Die Problematik der Verjährung beim Einklagen des Pflichtteils
Der Pflichtteil wird grundsätzlich eingeklagt, wenn ein Angehöriger in dem Testament des Erblassers enterbt wurde. Jeder ist beim Errichten des Testaments nur seinem eigenen Willen unterlegen und kann jeden als Erben einsetzen und dabei auch die näheren Angehörigen, wie die Kinder oder die Ehegattin von der Erbschaft ausschließen.
Falls dies gerade der Fall sein sollte, wo Kind oder Ehepartner enterbt wurden, können sie den sogenannten Pflichtteil einklagen. Der Pflichtteil ist dann die Hälfte des gesetzlichen Erbteils. Beim Einklagen des Pflichtteils müssen aber auch Fristen beachtet werden, denn dieser Anspruch auf den Pflichtteil kann verjähren.
Was ist geschehen?
Der Erblasser hat bis zur Rente in Deutschland gearbeitet und ein Testament verfasst, in dem er seinen Sohn zum Erben eingesetzt hat. Nach Beendigung seiner Berufstätigkeit zog er nach Spanien, heiratete zum zweiten Mal und setzte 2009 seine zweite Ehefrau als Alleinerbin ein. Ab 2009 war der Erblasser auch in Behandlung und 2011 verstarb er in Spanien.

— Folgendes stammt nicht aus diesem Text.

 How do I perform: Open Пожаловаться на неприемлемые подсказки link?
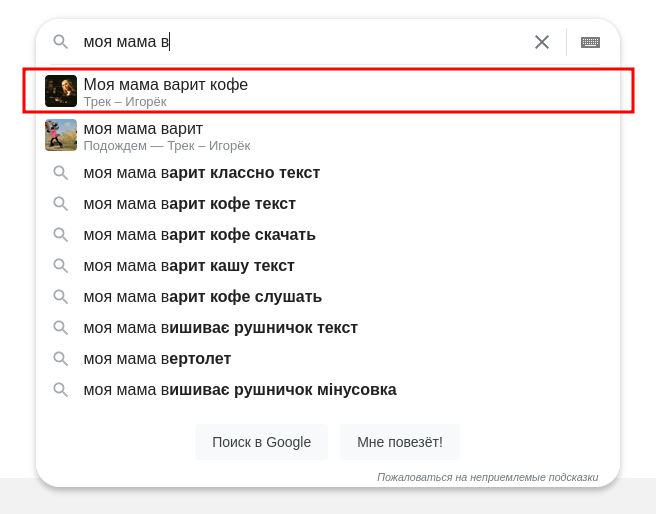(x=487, y=477)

Im August 2015 erhielt der Sohn Kenntnis vom Testament zugunsten der Ehefrau und im Juni 2016 klagte er auf Erteilung eines Erbscheins, der ihn als Alleinerben des Erblassers ausweist. Der Kläger brachte hervor, dass das in Spanien errichtete Testament ungültig sei aufgrund der fortschreitenden Demenzerkrankung des Erblassers. Die Ehefrau klagte ebenfalls auf Erteilung des Erbscheins und zu ihren Gunsten wurde im Jahre 2019 keine Testierunfähigkeit festgestellt. Somit nahm der Kläger die Beschwerde zurück und beschloss seinen Pflichtteil einzuklagen.

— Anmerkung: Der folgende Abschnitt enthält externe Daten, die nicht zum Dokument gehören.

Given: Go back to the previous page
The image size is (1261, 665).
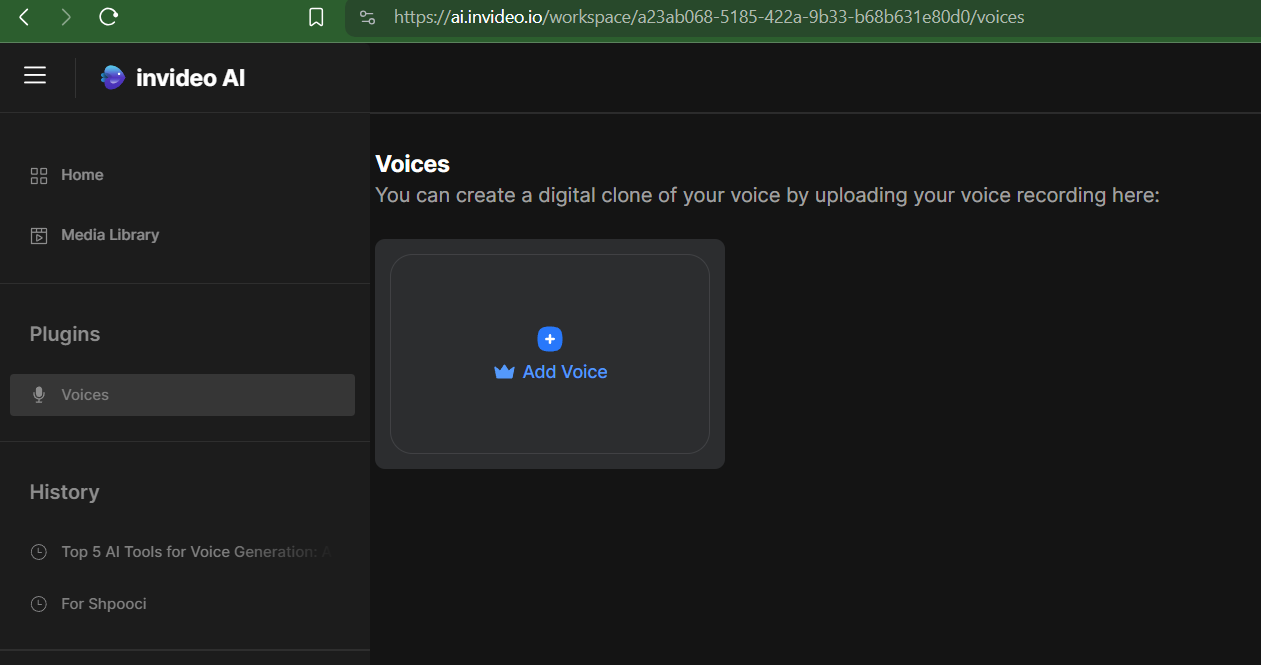Looking at the screenshot, I should tap(24, 17).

Kläger möchte Pflichtteil einklagen, Beklagte beruft sich auf Verjährung
Beim Einklagen des Pflichtteils muss man die gesetzliche Verjährungsfrist von drei Jahren nach § 195 BGB beachten. Die Frist beginnt zu laufen mit der Kenntnis des Erbfalls. Vorliegend stellte das Gericht fest, dass die Frist zum Einklagen des Pflichtteils 2015 begonnen habe, da er dort Kenntnis vom Eintritt des Erbfalls und des ihn enterbenden Testaments erlangt hat. Die Kenntnis sei nicht infolge eines Tatsachen- oder Rechtsirrtums des Klägers zu verneinen. Die Frist zum Einklagen des Pflichtteils war somit verjährt. Der Kläger hat Ende 2019 innerhalb der Stufenklage seinen Pflichtteil eingeklagt.

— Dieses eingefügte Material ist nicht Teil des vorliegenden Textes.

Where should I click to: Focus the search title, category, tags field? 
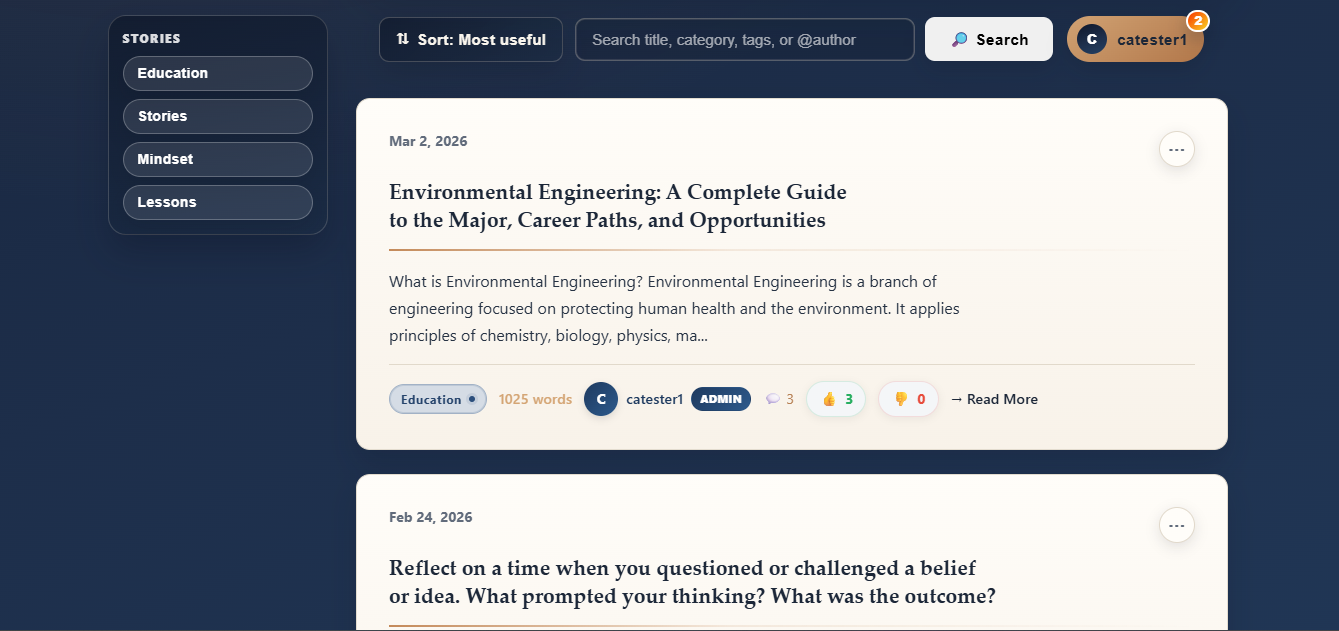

Kläger besteht auf seinen Pflichtteilsanspruch
Der Kläger wendete ein, dass er seinen Pflichtteil nicht eingeklagt hat, weil er bis zur abschließenden Klärung im Erbscheinsverfahren gerade nicht über sichere Kenntnis aller tatbestandlichen Voraussetzungen verfügt habe. Er sei davon ausgegangen, dass aufgrund der Demenz das zweite Testament ungültig sei. Erst 2019 wusste der Kläger, dass er seinen Pflichtteil einklagen muss und mit der Stufenklage wurde die Frist gehemmt.
Das Gericht gewährt dem Kläger seinen Pflichtteil einzuklagen
Die Berufung des Klägers war somit zulässig. Das zuständige Gericht stellte fest, dass die Voraussetzung zum Einklagen des Pflichtteilsanspruchs gegeben waren.
Obwohl der Kläger 2015 Kenntnis vom Tod und des Testaments des Erblassers hatte, wäre die dreijährige Verjährungsfrist durch die Stufenklage gehemmt worden. Sie stellte auch fest, dass die Kenntnis tatsächlich bei Tatsachen- oder Rechtsirrtümern fehlen kann, dies gelte jedenfalls dann, wenn Wirksamkeitsbedenken nicht von vornherein von der Hand zu weisen sind.
Diese Bedenken, die der Kläger hervorbrachte, waren durchaus berechtigt. Vorliegende Gutachten haben die Testierunfähigkeit nie mit Sicherheit ausgeschlossen.
Kläger kann sein Pflichtteil einklagen
Die Verjährung war somit nicht eingetreten und der Kläger hat erfolgreich sein Pflichtteil eingeklagt und die Beklagte war zur Vorleistung verpflichtet. Die Bedenken und die Stufenklage des Klägers haben den Pflichtteil und dessen Anspruch nicht verjährt.